Exercise prompt →
Transcribe exactly, please, the line bearing "Image resolution: width=1000" and all later lines through the end of the records, with the pictures left out.
====
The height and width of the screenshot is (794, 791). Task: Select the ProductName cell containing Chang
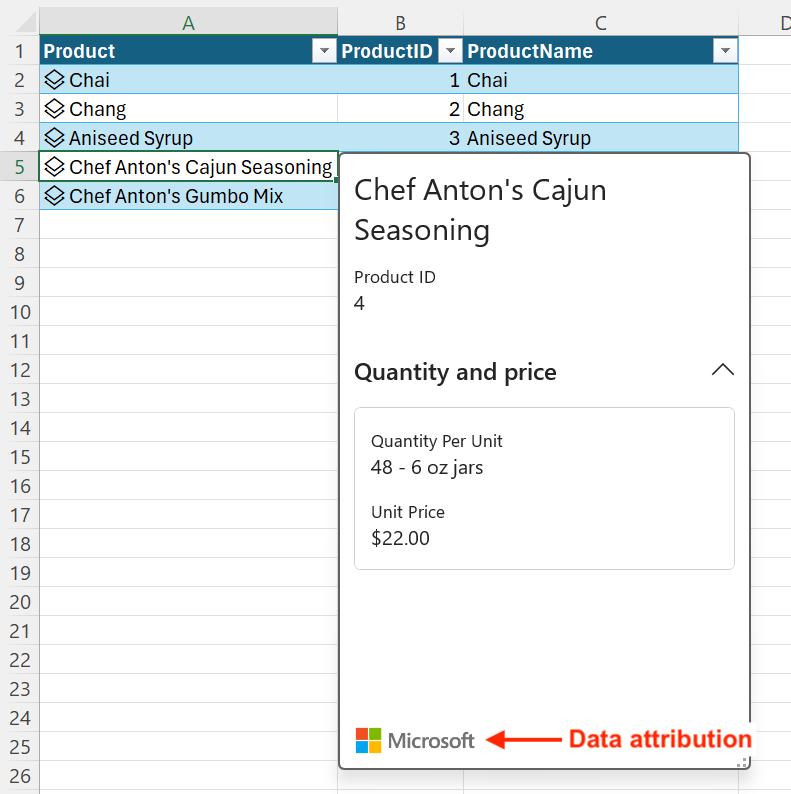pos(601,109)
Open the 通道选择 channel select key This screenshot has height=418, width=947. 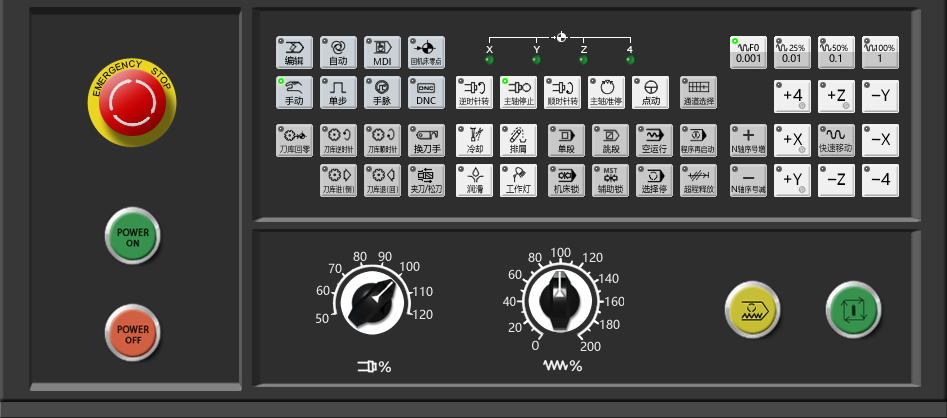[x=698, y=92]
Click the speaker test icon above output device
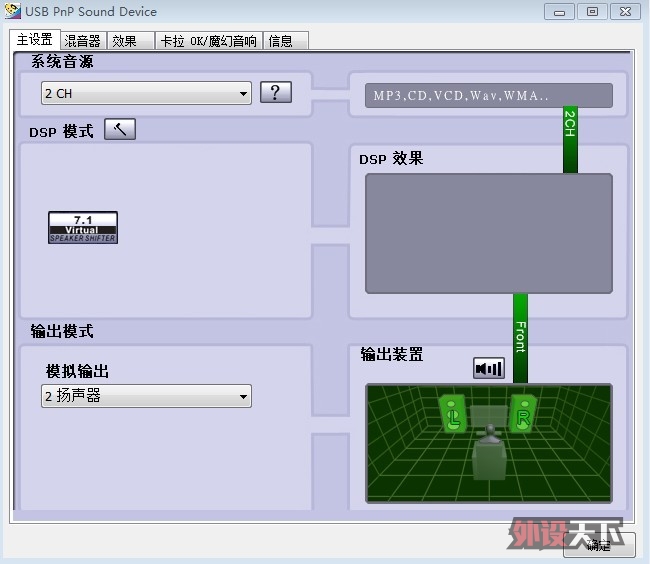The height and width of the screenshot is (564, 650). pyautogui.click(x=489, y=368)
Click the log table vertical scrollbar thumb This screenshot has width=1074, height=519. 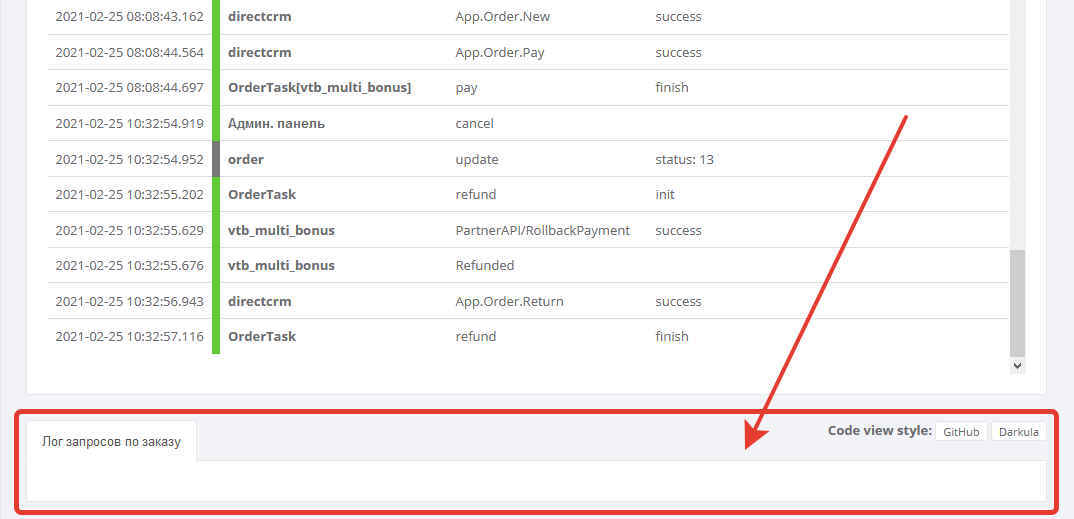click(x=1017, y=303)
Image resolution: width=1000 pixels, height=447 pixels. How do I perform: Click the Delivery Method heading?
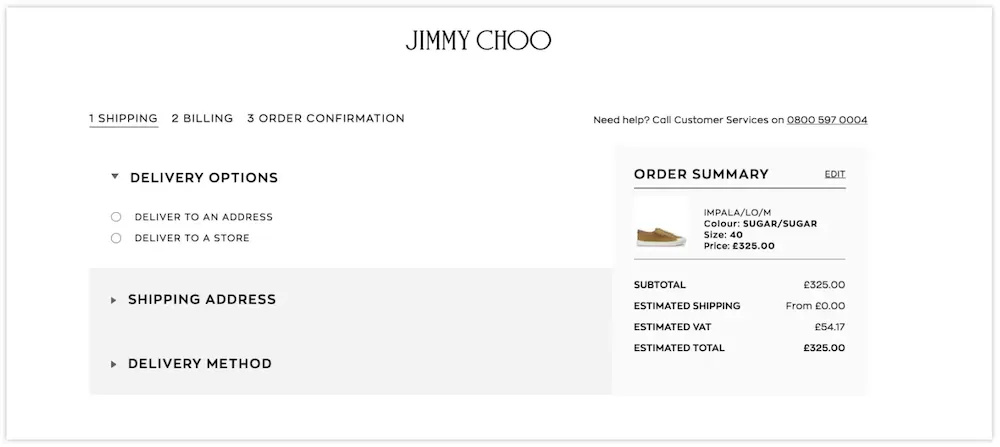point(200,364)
====
Reply →
Image resolution: width=1000 pixels, height=447 pixels. How do I perform: Click the Delivery Method heading?
point(200,364)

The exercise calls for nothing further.